**課題一覧:**
1. SORACOM Fluxを試す文章では、デバイスとして何を用意したか。
2. SORACOM Fluxを試す文章を、最後の文のあとから引き継いで書き進めてください。

デバイスから送信されたセンサーデータ、カメラから送信された画像に対して、ルールを適用し、複数のデータソースや生成 AI を組み合わせて分析/判断し、その結果を IoT デバイスの制御に反映させる IoT アプリケーションをローコードで構築できます。
つまり、「これまでAmazon EC2やAWS Lambda上でプログラムを書いて実現していたであろう、IoTでデバイスから収集したデータに対する分析・判断を、ノーコードで生成AIに丸投げできるサービス」と受け取りました。これが本当なら、我々IoTクラウドエンジニアの仕事は半分くらい生成AIで実現できてしまうのでは?という危機感とワクワク感が入り混じった気持ちになりますね。
試すにあたり準備したもの
SORACOM Fluxを試してみるにあたり以下を準備しました。
ハード
- PC
- SORACOM IoT SIM(plan-D)
- デバイス: Wio LTE JP Version
ソフト
- SORACOMアカウント
- SlackのIncoming Webhook URL
- OpenAIのAPI Key
デバイスにプログラムを書く
ひとまず、Arduinoで以下のようなプログラムを書いて、Wio LTEに書き込みます。リンク先にも記載している通り、バイナリパーサーの設定を忘れないようにしてください。

**データ抜粋:**
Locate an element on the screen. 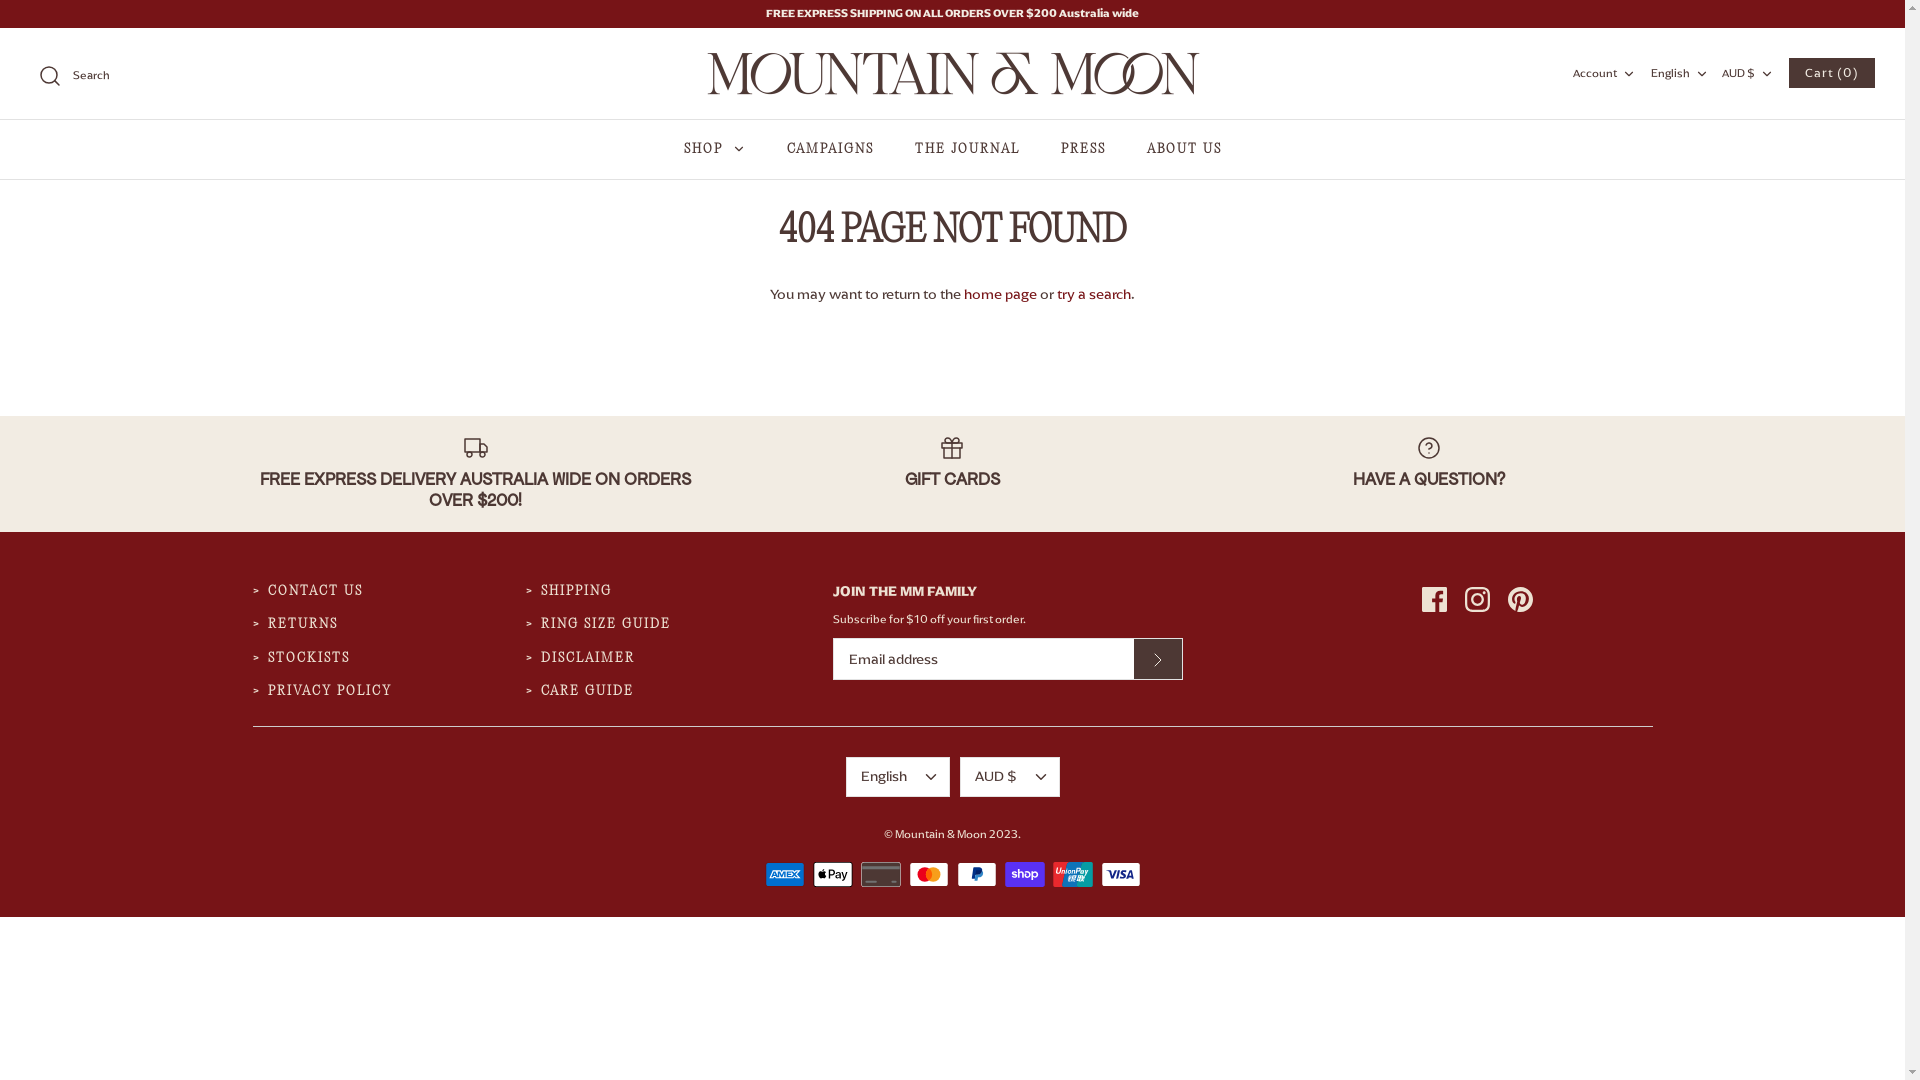  'Account is located at coordinates (1606, 72).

**解答一覧:**
1. Wio LTE JP Version

2.
Wio LTEへのプログラムの書き込み手順は次のURLを参照ください
SORACOM Fluxの設定
ここからSORACOM Fluxを使用してFluxアプリを作成していきます。
Fluxアプリの作成
画面左上のハンバーガーメニューをクリックして、「SORACOM Flux」→「Fluxアプリ」という項目を選択します。
次のような画面が表示されるので「新しいFluxアプリを作成する」というボタンをクリックします。
Fluxアプリの名前と概要の入力を求められるので次の画像のように入力し、作成ボタンをクリックします。
イベントチャネルを作成
「SORACOM Flux Studio へようこそ」という画面が表示されるので「イベントチャネルを作成する」というボタンをクリックします。
「イベントソースを選んでください」と表示されます。今回はWio LTEから送信したデータを元に処理するので「IoTデバイス」を選択して「次へ」をクリックします。
「イベントソース設定」が表示されるので、Wio LTEのSIMに紐づいているSIMグループを選択して、「イベントチャネルを作成」というボタンをクリックします。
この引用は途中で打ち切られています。